--- What the exercise asks ---
Could you give the records below again exactly, without the pictures?

[Provided records — start]

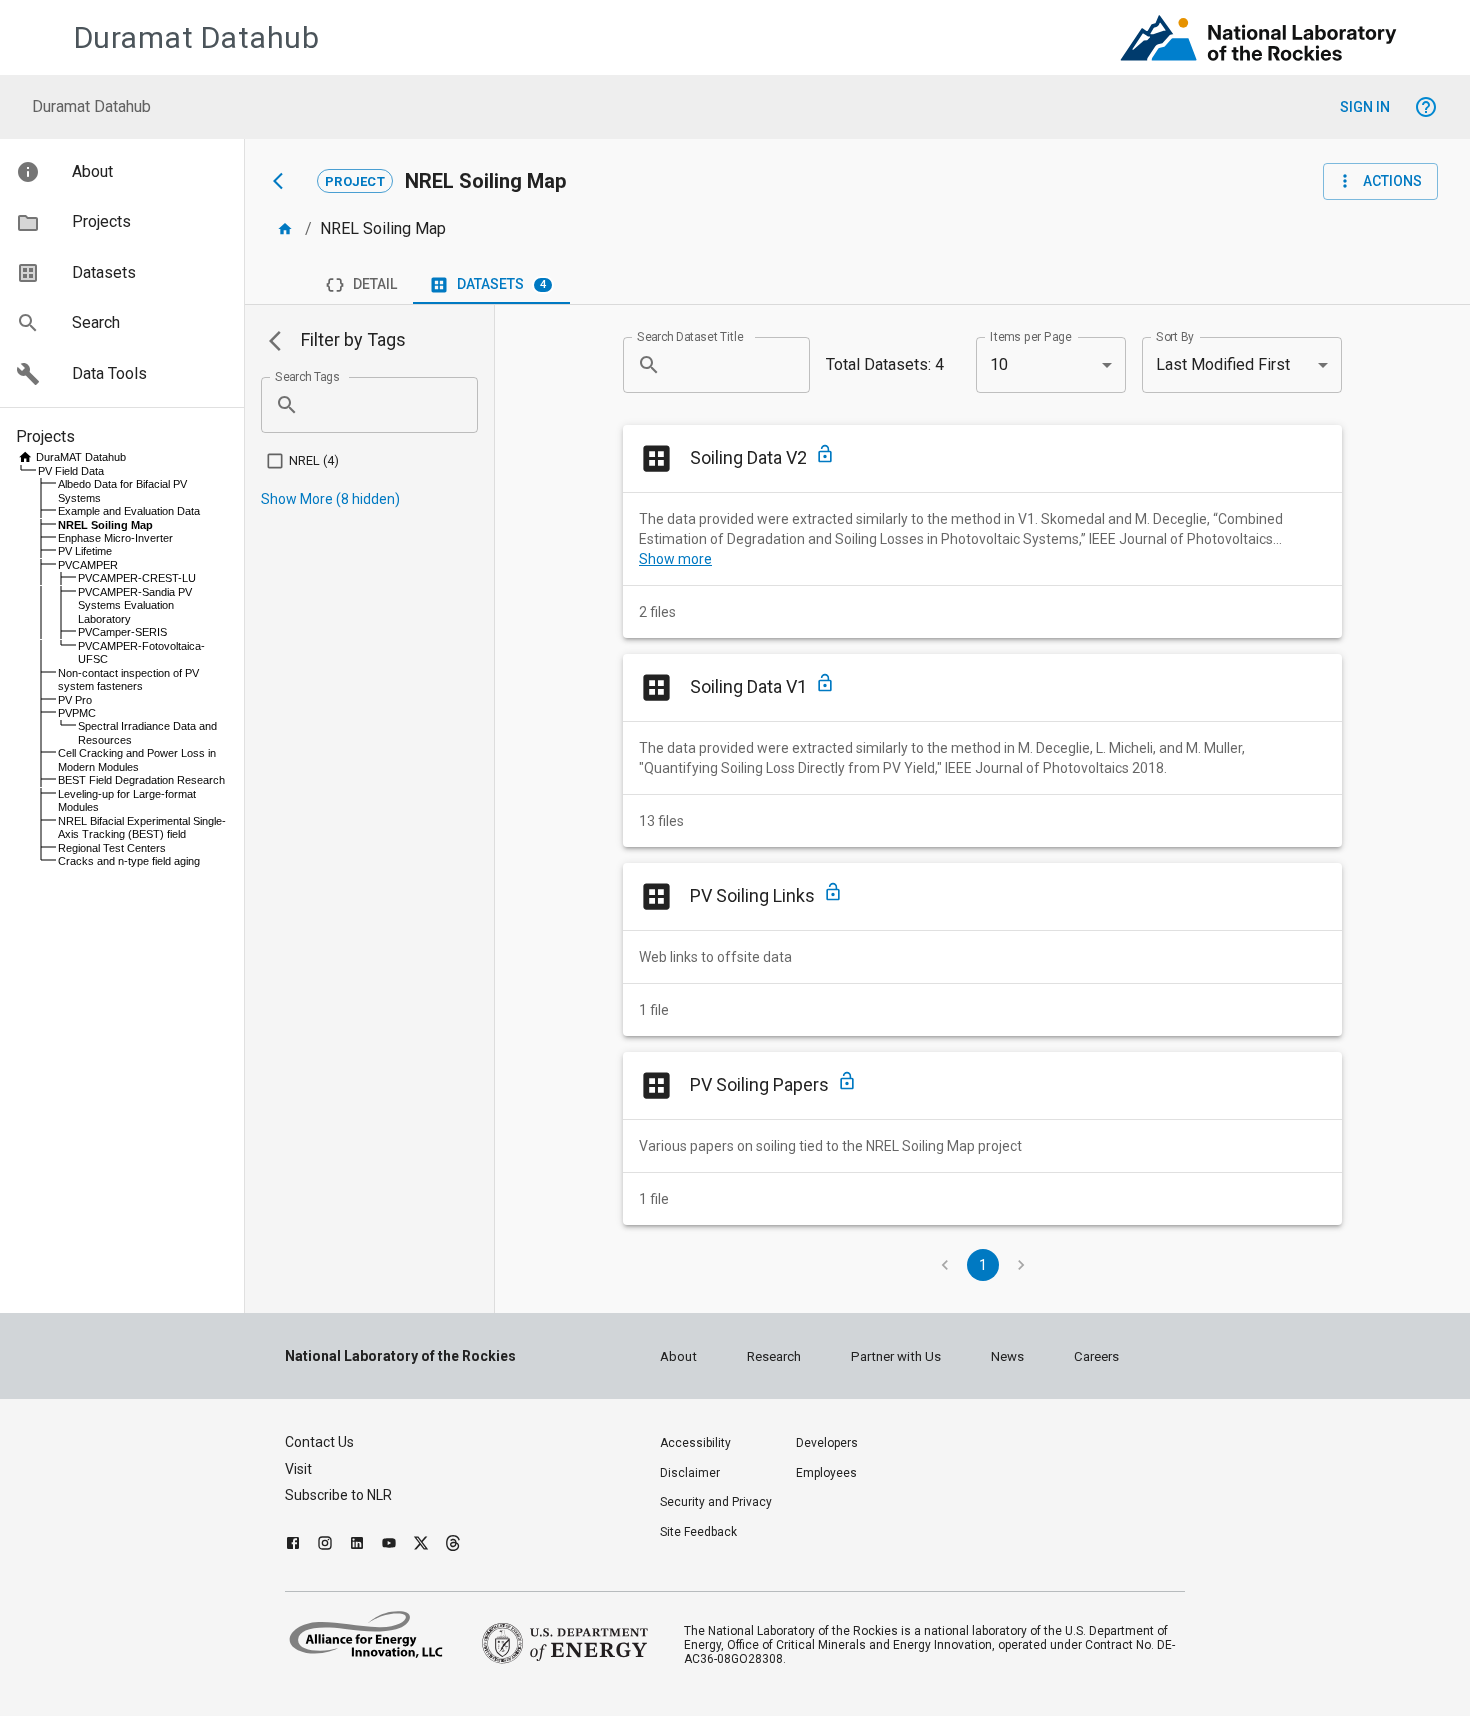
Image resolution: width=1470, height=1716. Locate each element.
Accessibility (695, 1443)
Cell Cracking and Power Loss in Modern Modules (137, 759)
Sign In (1365, 107)
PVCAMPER (88, 565)
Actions (1392, 181)
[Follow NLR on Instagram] (325, 1545)
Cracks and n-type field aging (129, 861)
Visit (298, 1469)
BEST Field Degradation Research (141, 780)
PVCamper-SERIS (122, 632)
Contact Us (319, 1442)
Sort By (1175, 336)
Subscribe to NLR (338, 1495)
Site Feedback (698, 1532)
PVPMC (77, 713)
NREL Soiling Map (105, 525)
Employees (826, 1473)
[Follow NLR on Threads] (453, 1545)
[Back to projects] (289, 181)
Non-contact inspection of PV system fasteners (128, 679)
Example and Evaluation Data (129, 511)
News (1007, 1356)
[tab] (491, 285)
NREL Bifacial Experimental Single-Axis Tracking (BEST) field (142, 827)
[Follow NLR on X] (421, 1545)
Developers (827, 1443)
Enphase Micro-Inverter (115, 538)
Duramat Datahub (197, 37)
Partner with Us (896, 1356)
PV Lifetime (85, 551)
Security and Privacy (716, 1502)
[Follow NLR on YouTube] (389, 1545)
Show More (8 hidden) (330, 499)
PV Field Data (71, 471)
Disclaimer (690, 1473)
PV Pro (75, 700)
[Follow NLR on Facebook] (293, 1545)
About (678, 1356)
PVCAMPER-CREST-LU (137, 578)
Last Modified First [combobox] (1223, 364)
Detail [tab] (375, 284)
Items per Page (1031, 336)
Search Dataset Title (690, 336)
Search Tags (307, 376)
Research (774, 1356)
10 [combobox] (999, 364)
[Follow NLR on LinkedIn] (357, 1545)
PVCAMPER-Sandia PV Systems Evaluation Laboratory (135, 605)
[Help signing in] (1426, 107)
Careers (1096, 1356)
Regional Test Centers (112, 848)
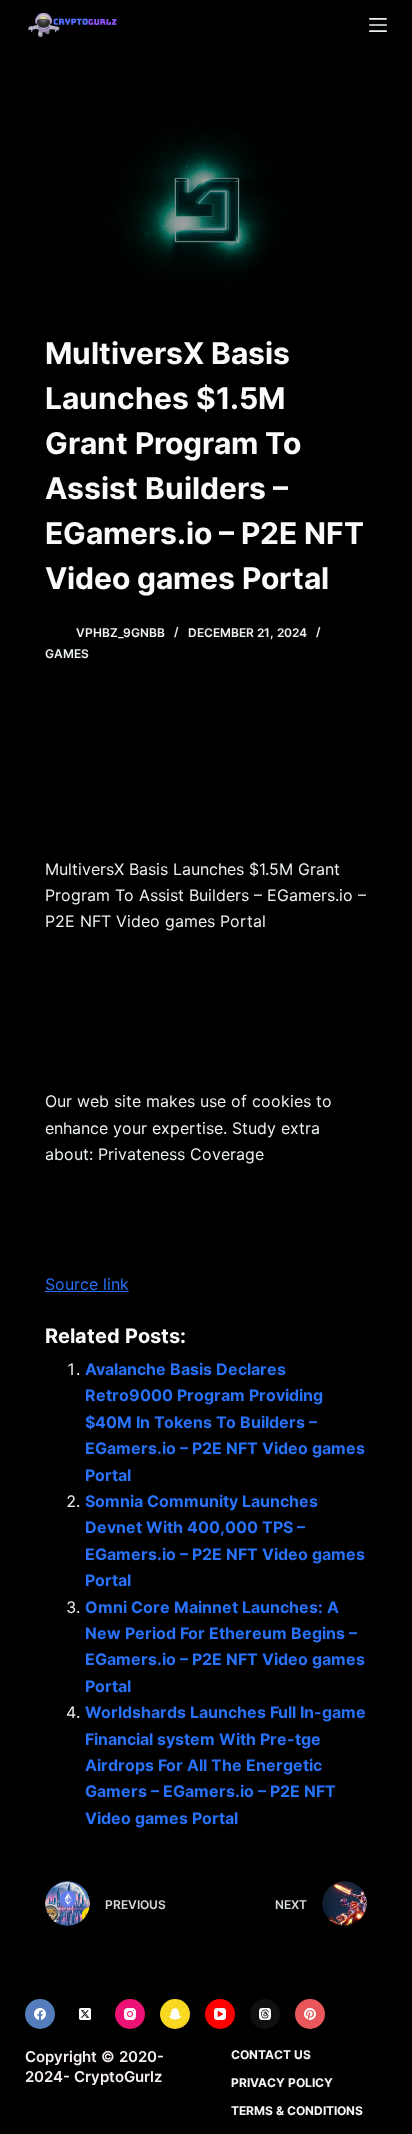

[Provided records — finish]

--- Your response ---
Image resolution: width=1470, height=1716. Locate each element.
Accessibility (695, 1443)
Cell Cracking and Power Loss in Modern Modules (137, 759)
Sign In (1365, 107)
PVCAMPER (88, 565)
Actions (1392, 181)
[Follow NLR on Instagram] (325, 1545)
Cracks and n-type field aging (129, 861)
Visit (298, 1469)
BEST Field Degradation Research (141, 780)
PVCamper-SERIS (122, 632)
Contact Us (319, 1442)
Sort By (1175, 336)
Subscribe to NLR (338, 1495)
Site Feedback (698, 1532)
PVPMC (77, 713)
NREL Soiling Map (105, 525)
Employees (826, 1473)
[Follow NLR on Threads] (453, 1545)
[Back to projects] (289, 181)
Non-contact inspection of PV system fasteners (128, 679)
Example and Evaluation Data (129, 511)
News (1007, 1356)
[tab] (491, 285)
NREL Bifacial Experimental Single-Axis Tracking (BEST) field (142, 827)
[Follow NLR on X] (421, 1545)
Developers (827, 1443)
Enphase Micro-Inverter (115, 538)
Duramat Datahub (197, 37)
Partner with Us (896, 1356)
PV Lifetime (85, 551)
Security and Privacy (716, 1502)
[Follow NLR on YouTube] (389, 1545)
Show More (8 hidden) (330, 499)
PV Field Data (71, 471)
Disclaimer (690, 1473)
PV Pro (75, 700)
[Follow NLR on Facebook] (293, 1545)
About (678, 1356)
PVCAMPER-CREST-LU (137, 578)
Last Modified First [combobox] (1223, 364)
Detail [tab] (375, 284)
Items per Page (1031, 336)
Search Dataset Title (690, 336)
Search Tags (307, 376)
Research (774, 1356)
10 [combobox] (999, 364)
[Follow NLR on LinkedIn] (357, 1545)
PVCAMPER-Sandia PV Systems Evaluation Laboratory (135, 605)
[Help signing in] (1426, 107)
Careers (1096, 1356)
Regional Test Centers (112, 848)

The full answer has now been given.